An improved method for producing coalbed methane is disclosed in U.S. Pat. No. 5,014,785 to Purl, et al. In this process, a methane-desorbing gas such as an inert gas is injected through an injection well into a solid carbonaceous subterranean formation such as a coalbed. At the same time, a methane-containing gas is recovered from a production well. The desorbing gas, preferably nitrogen, mitigates bed pressure depletion and is believed to desorb methane from the coalbed by decreasing the methane partial pressure within the bed. Recent tests confirm that this process yields increased coalbed methane production rates and suggest that the total amount of recoverable methane may be as high as 80% or more.

While Puri discloses improved methods for recovering a methane-containing process stream from solid carbonaceous subterranean formations, the long-term commitment of the process equipment required to inject a methane-desorbing gas into a formation is expensive and may in some cases render the process economically unfavorable.

Additionally, as will be demonstrated by an Example contained herein, long-term injection of an inert gas into a formation may result in the production of a methane-containing gas having an inert gas fraction that generally increases in volume percent with time. This result may be undesirable as it may be necessary to lessen the concentration of injected inert gas in the produced methane-containing mixture before the mixture can be transferred into a natural gas pipeline or otherwise utilized.

What is needed is an improved process for the recovery of methane from solid carbonaceous subterranean formations that increases methane production rates without requiring the constant or nearly constant dedication of inert gas production and injection equipment to each individual injection well. Preferably, the process should provide a methane-containing gas that contains as little of the injected inert gas as possible to mitigate the costs associated with removing the injected gas from the produced methane-containing gaseous mixture.

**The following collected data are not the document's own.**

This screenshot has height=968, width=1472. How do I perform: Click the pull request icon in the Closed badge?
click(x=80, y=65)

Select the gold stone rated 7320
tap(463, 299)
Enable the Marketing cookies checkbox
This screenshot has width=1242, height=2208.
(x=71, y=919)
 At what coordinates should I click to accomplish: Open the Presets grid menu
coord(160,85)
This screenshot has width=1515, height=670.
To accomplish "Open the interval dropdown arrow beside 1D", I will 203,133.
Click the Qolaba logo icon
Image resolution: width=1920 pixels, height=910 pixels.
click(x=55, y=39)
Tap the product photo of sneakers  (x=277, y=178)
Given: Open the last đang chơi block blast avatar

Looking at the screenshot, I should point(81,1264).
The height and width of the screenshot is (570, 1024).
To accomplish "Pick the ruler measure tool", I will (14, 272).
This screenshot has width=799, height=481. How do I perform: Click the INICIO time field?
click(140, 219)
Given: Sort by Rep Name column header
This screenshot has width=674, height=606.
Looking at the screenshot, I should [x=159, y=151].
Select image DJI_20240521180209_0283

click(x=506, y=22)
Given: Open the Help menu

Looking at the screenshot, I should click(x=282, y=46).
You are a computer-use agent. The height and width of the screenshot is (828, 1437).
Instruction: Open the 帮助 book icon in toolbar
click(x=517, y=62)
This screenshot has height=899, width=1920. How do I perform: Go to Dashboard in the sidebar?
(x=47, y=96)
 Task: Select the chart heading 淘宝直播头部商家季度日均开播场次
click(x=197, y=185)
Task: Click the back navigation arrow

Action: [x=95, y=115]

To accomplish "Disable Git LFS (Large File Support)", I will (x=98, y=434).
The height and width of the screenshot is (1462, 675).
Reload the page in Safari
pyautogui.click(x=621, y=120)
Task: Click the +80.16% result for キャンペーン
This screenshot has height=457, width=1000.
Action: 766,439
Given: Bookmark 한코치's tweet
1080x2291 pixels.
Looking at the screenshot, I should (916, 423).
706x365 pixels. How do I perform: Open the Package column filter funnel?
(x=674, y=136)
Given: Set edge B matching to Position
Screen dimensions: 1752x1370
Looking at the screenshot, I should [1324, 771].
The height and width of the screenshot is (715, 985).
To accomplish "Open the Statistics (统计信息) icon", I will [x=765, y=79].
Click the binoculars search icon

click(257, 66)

Each aspect of the invention described below takes advantage of our discovery that injection of a methane-desorbing gas into a solid subterranean carbonaceous formation can yield increased gas production rates after injection of the methane-desorbing gas has been terminated. This period of post-injection elevated production, hereafter referred to as the "tail" period, provides for the recovery of a large quantity of gas at production rates greater than the standard initial production rate of the well, thereby eliminating the need for and costs associated with operating inert gas production and injection equipment during the tail period.

A first aspect of the invention is directed to a method for increasing the production of methane from a solid carbonaceous subterranean formation having a standard initial production rate of a methane-containing gas of X standard cubic feet per unit time, said method comprising the steps of injecting an inert methane-desorbing gas into the formation; recovering greater than X standard cubic feet per unit time of a first methane-desorbing gas from the formation during the injecting step; terminating injection of the methane-desorbing gas; and thereafter recovering greater than X standard cubic feet per unit time of a methane-containing gas from the formation.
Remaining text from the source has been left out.